See below for recent coverage of the Fairness Project and the fight to protect direct democracy across the country.

Los Angeles Times: Column: Lawmakers in states are handcuffing voters and ignoring election results

Putting up barriers to voting is bad enough, suggested Kelly Hall, executive director of the Fairness Project, a progressive group. “Now it’s, ‘How can we restrict the power of those… who actually do make it to the voting booth?’” Much of the anti-democratic impulse is being driven by the abortion issue, which has been at the center of politics since Roe vs. Wade was overturned by the Supreme Court last summer.
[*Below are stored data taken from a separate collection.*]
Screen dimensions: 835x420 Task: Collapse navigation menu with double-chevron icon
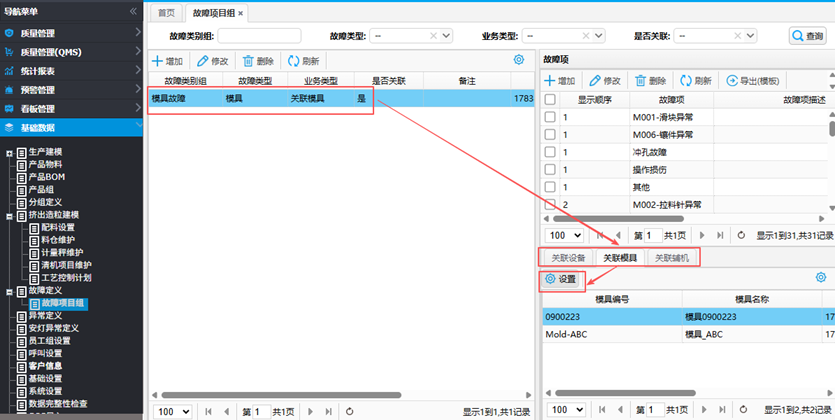pyautogui.click(x=133, y=11)
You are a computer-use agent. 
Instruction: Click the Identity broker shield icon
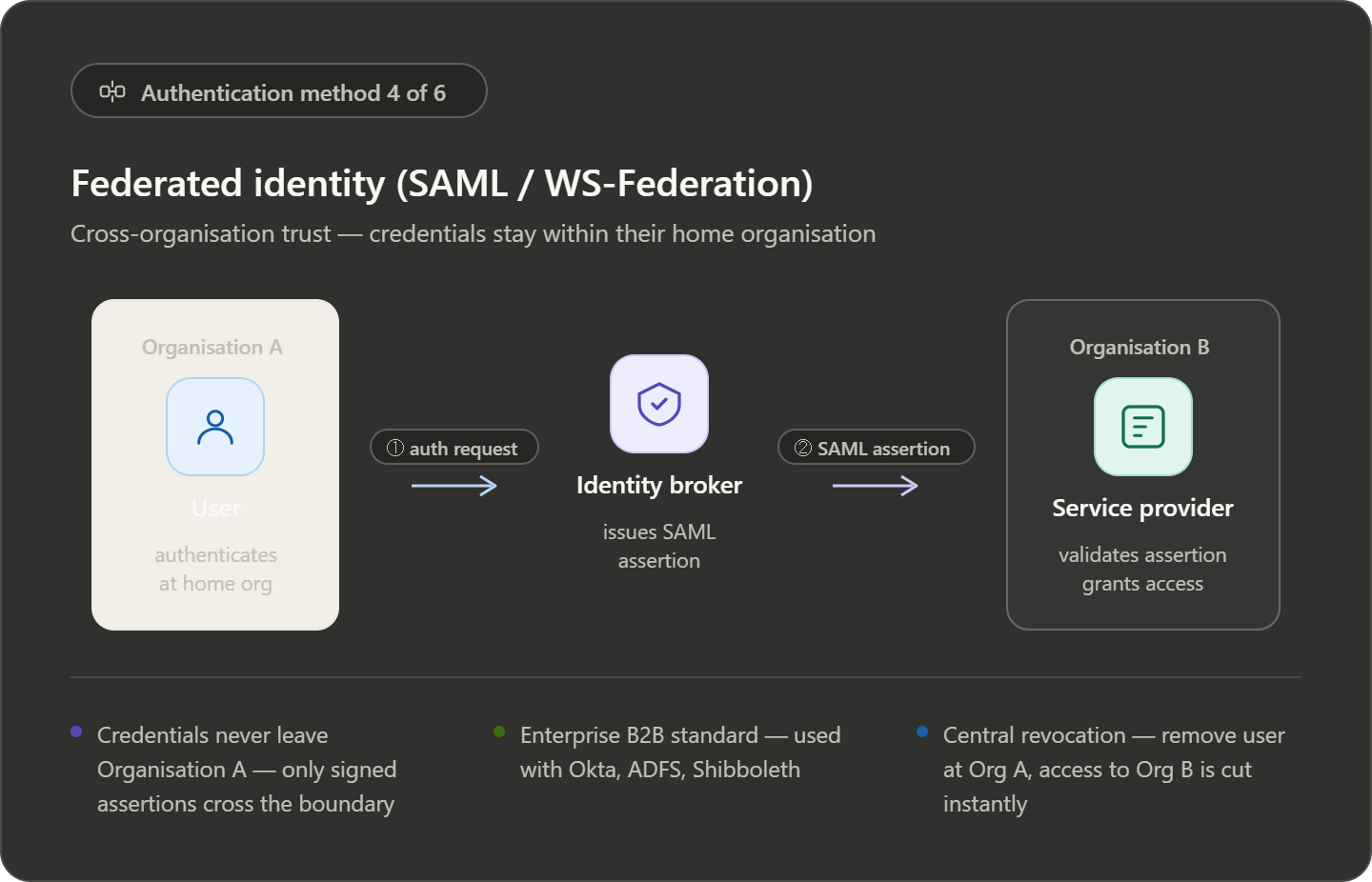pos(659,404)
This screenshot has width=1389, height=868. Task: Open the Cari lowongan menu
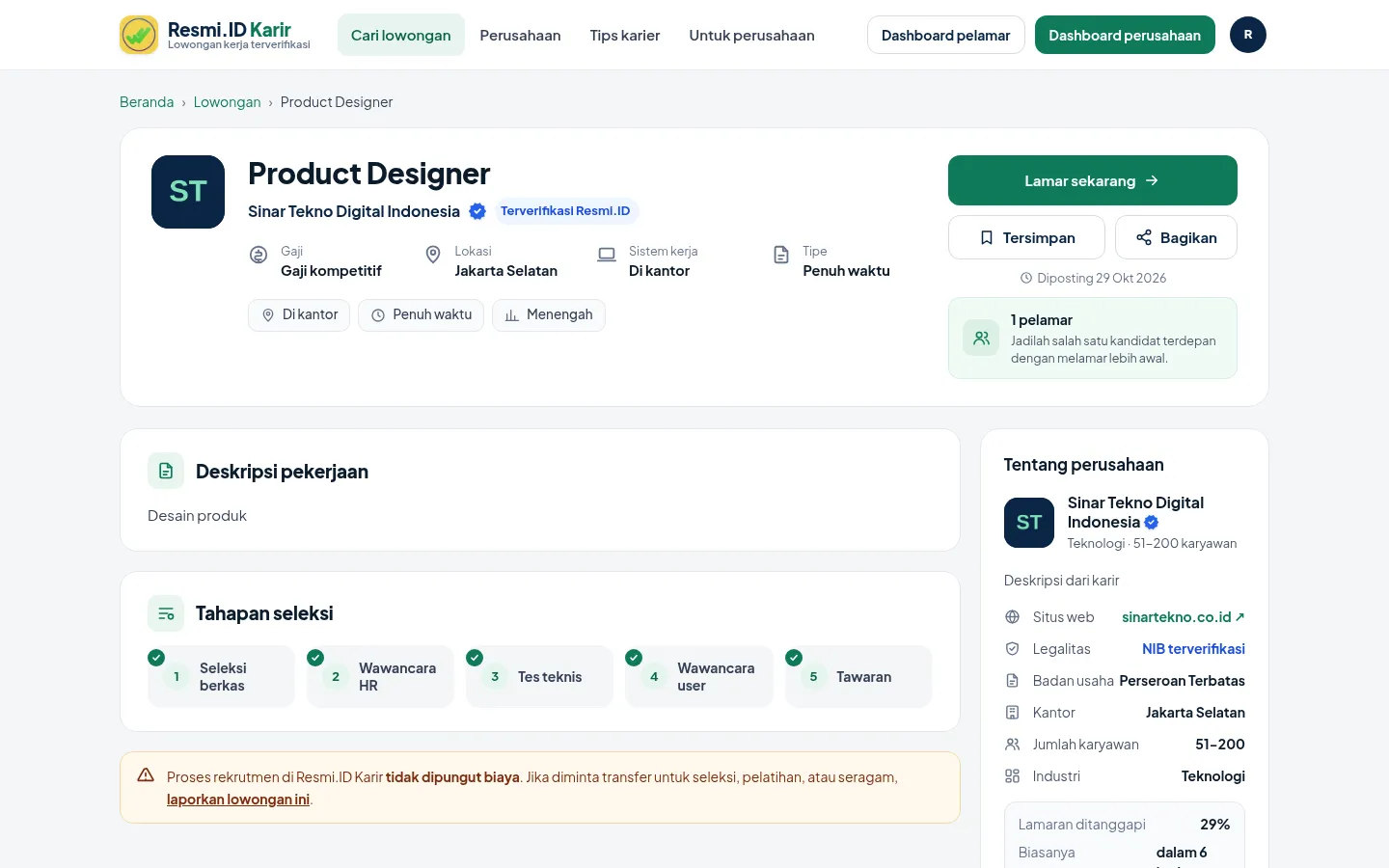point(401,35)
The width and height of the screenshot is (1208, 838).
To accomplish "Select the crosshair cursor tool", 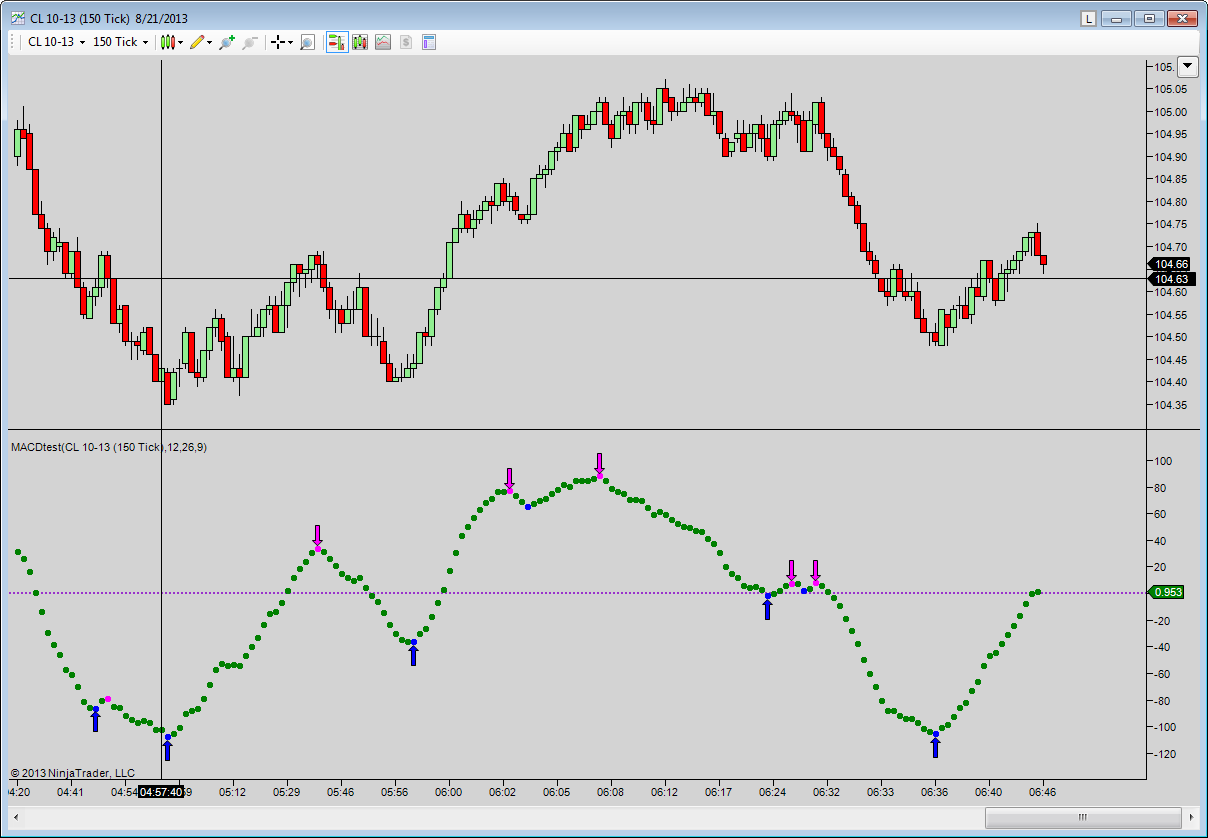I will coord(280,42).
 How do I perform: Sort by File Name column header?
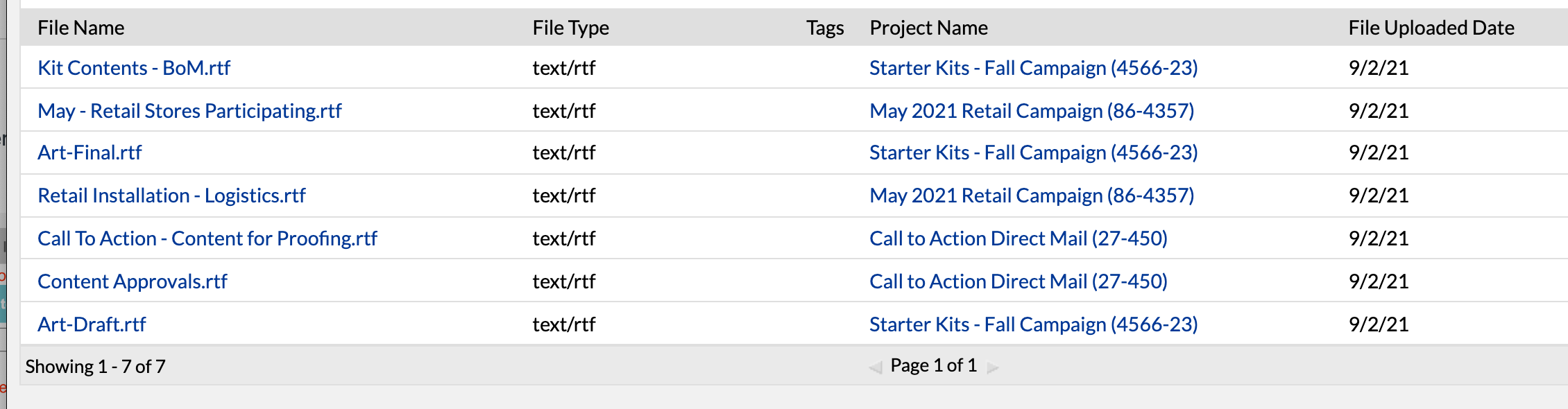tap(81, 28)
The Hill: Abortion battles fuel push against ballot measures

After a string of defeats at the ballot in red and purple states in the 2022 election, a growing number of GOP-controlled state legislatures and anti-abortion groups are pushing back. They are working to restrict or even ban citizen-led ballot initiatives, which have been used by progressive groups to bypass conservative lawmakers. Some of the proposals set new requirements for signature gathering, making it more difficult to put a question on the ballot. Others would raise the passage threshold to 60 percent or higher, rather than a simple majority.

CBS News: Ballot measures have been critical in defending abortion rights. Now, GOP politicians want to change the rules

Ohio Republicans have said the push to alter the rules surrounding constitutional amendments stems from an attempt to protect the state constitution from special-interest groups. But Kelly Hall, executive director of The Fairness Project, said the 2022 victories for abortion rights advocates are a motivating factor for GOP state lawmakers to push the changes to the ballot-measure process.
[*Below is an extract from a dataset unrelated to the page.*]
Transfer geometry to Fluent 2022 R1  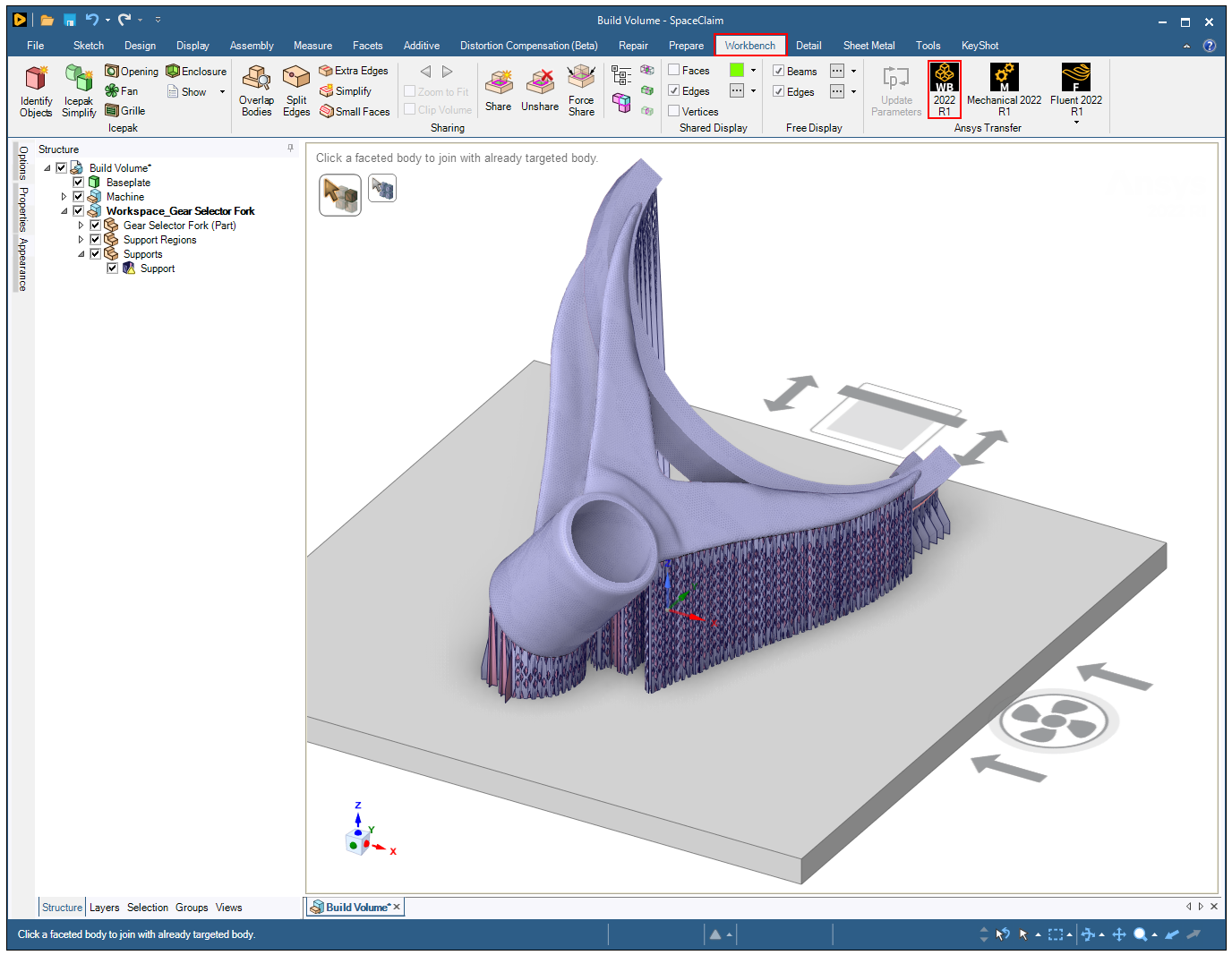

The Wall Street Journal: State Lawmakers Take Aim at Voter-Led Ballot Measures 

Supporters of abortion access in states such as Missouri and Ohio are planning to put abortion-related measures on the ballot as soon as this fall… “It’s important to situate the attacks on the ballot measure process as part of the broader set of attacks on voting rights and democracy writ large,” said Kelly Hall, executive director of the Fairness Project, a nonprofit that has backed successful ballot initiatives to raise the minimum wage and expand Medicaid, among other issues.